━━━━━ Available data ━━━━━

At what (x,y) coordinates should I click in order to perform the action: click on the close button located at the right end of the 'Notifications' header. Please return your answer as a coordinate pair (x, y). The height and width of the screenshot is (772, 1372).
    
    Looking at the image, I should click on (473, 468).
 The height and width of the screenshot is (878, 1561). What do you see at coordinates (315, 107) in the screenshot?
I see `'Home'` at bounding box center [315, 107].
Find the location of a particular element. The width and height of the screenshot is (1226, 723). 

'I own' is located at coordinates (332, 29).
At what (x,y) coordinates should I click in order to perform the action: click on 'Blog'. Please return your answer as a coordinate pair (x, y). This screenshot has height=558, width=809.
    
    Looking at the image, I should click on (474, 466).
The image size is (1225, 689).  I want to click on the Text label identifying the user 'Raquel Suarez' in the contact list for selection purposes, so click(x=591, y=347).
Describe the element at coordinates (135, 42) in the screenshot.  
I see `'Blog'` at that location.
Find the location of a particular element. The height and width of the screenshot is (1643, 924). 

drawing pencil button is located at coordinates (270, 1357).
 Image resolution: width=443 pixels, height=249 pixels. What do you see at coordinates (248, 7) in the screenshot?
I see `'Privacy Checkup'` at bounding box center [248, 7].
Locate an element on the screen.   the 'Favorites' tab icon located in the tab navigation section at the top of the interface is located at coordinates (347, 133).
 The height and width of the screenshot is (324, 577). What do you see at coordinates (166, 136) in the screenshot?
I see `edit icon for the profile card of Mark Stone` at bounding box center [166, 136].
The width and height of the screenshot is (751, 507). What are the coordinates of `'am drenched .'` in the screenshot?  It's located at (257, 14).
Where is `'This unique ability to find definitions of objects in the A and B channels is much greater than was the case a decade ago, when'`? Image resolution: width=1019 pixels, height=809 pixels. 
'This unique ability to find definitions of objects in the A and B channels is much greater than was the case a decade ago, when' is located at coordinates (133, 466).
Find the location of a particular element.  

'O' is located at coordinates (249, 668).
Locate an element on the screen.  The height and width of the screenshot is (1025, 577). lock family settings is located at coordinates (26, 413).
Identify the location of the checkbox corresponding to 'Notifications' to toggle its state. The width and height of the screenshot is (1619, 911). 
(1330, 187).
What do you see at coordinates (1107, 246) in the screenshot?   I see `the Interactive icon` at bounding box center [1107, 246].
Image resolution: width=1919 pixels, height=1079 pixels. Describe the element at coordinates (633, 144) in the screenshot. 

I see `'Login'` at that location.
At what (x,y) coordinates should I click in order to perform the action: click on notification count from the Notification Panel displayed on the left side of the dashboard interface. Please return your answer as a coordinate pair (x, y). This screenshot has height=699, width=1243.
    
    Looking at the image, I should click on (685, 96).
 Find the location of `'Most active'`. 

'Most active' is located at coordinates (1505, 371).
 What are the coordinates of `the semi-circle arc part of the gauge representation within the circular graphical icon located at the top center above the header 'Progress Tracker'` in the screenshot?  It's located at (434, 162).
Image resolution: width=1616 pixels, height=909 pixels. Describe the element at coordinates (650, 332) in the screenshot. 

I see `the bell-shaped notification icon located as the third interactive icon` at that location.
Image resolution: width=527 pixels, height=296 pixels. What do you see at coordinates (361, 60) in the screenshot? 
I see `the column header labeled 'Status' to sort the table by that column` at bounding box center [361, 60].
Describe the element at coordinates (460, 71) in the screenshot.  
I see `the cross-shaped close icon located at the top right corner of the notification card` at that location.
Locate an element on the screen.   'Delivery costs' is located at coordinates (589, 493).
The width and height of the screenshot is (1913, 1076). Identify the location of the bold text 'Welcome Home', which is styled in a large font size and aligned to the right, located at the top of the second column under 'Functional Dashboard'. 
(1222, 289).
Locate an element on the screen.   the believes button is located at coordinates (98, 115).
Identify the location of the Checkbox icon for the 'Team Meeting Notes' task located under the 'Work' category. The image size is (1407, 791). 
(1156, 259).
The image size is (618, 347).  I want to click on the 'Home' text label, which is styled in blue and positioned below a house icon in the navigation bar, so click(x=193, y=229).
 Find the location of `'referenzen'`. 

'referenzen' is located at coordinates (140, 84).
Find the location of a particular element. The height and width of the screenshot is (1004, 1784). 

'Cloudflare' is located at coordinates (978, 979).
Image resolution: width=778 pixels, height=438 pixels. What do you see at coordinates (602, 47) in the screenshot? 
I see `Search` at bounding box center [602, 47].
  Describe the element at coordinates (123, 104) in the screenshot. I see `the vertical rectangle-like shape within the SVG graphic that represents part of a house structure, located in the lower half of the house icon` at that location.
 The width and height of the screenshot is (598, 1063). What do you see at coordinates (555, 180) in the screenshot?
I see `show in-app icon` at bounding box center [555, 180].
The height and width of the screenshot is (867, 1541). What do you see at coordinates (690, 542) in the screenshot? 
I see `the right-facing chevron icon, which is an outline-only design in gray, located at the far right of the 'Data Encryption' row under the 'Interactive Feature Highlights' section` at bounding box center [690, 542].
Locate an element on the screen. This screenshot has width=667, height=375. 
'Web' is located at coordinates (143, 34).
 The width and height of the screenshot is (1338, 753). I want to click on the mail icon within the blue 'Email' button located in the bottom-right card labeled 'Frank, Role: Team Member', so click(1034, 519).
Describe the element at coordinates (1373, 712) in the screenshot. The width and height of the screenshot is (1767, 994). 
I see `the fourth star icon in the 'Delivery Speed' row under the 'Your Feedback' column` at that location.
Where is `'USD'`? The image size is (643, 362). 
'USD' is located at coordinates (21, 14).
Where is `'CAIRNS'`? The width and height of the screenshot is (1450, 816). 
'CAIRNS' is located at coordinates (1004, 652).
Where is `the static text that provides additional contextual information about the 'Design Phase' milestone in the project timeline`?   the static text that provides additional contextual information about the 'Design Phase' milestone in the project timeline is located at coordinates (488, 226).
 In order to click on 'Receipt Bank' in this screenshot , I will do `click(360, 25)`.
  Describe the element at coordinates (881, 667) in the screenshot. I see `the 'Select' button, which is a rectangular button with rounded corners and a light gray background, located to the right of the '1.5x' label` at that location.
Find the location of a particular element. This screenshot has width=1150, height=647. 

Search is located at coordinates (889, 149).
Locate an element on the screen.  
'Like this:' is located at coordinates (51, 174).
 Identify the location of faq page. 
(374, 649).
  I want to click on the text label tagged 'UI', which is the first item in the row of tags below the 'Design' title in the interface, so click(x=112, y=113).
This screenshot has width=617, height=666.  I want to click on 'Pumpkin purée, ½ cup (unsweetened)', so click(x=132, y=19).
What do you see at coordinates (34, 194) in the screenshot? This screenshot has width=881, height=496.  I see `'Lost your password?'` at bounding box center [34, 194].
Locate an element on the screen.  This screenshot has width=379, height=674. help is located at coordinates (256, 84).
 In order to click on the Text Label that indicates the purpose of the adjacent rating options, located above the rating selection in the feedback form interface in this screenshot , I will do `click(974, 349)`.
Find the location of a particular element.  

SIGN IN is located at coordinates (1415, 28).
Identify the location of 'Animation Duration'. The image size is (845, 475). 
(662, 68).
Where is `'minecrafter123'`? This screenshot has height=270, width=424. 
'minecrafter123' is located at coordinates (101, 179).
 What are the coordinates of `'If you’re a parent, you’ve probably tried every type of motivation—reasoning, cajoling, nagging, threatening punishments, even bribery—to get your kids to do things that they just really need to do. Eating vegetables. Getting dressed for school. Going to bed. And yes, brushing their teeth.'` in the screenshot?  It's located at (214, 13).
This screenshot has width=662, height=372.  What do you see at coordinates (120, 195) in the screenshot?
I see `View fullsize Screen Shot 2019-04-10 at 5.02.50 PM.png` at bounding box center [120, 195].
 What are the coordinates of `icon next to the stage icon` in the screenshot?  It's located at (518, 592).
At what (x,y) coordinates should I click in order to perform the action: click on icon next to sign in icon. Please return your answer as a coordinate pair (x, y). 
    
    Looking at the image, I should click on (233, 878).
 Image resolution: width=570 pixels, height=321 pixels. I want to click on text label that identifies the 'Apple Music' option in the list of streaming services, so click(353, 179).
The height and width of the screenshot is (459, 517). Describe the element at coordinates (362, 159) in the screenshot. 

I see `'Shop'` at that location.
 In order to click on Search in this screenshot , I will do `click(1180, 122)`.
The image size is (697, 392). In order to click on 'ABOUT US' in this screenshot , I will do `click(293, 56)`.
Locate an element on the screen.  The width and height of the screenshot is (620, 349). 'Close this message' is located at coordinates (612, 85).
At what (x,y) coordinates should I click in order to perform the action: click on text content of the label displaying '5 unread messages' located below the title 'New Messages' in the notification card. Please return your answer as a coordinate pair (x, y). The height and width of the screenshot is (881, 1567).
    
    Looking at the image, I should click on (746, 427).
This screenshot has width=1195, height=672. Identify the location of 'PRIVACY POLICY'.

━━━━━

◆ Your task:
Reproduce verbatim the entries from the line containing "coordinates (488, 226)." through the line containing "This screenshot has width=617, height=666.".

◆ Solved problem:
Where is `the static text that provides additional contextual information about the 'Design Phase' milestone in the project timeline`?   the static text that provides additional contextual information about the 'Design Phase' milestone in the project timeline is located at coordinates (488, 226).
 In order to click on 'Receipt Bank' in this screenshot , I will do `click(360, 25)`.
  Describe the element at coordinates (881, 667) in the screenshot. I see `the 'Select' button, which is a rectangular button with rounded corners and a light gray background, located to the right of the '1.5x' label` at that location.
Find the location of a particular element. This screenshot has width=1150, height=647. 

Search is located at coordinates (889, 149).
Locate an element on the screen.  
'Like this:' is located at coordinates (51, 174).
 Identify the location of faq page. 
(374, 649).
  I want to click on the text label tagged 'UI', which is the first item in the row of tags below the 'Design' title in the interface, so click(x=112, y=113).
This screenshot has width=617, height=666.  I want to click on 'Pumpkin purée, ½ cup (unsweetened)', so click(x=132, y=19).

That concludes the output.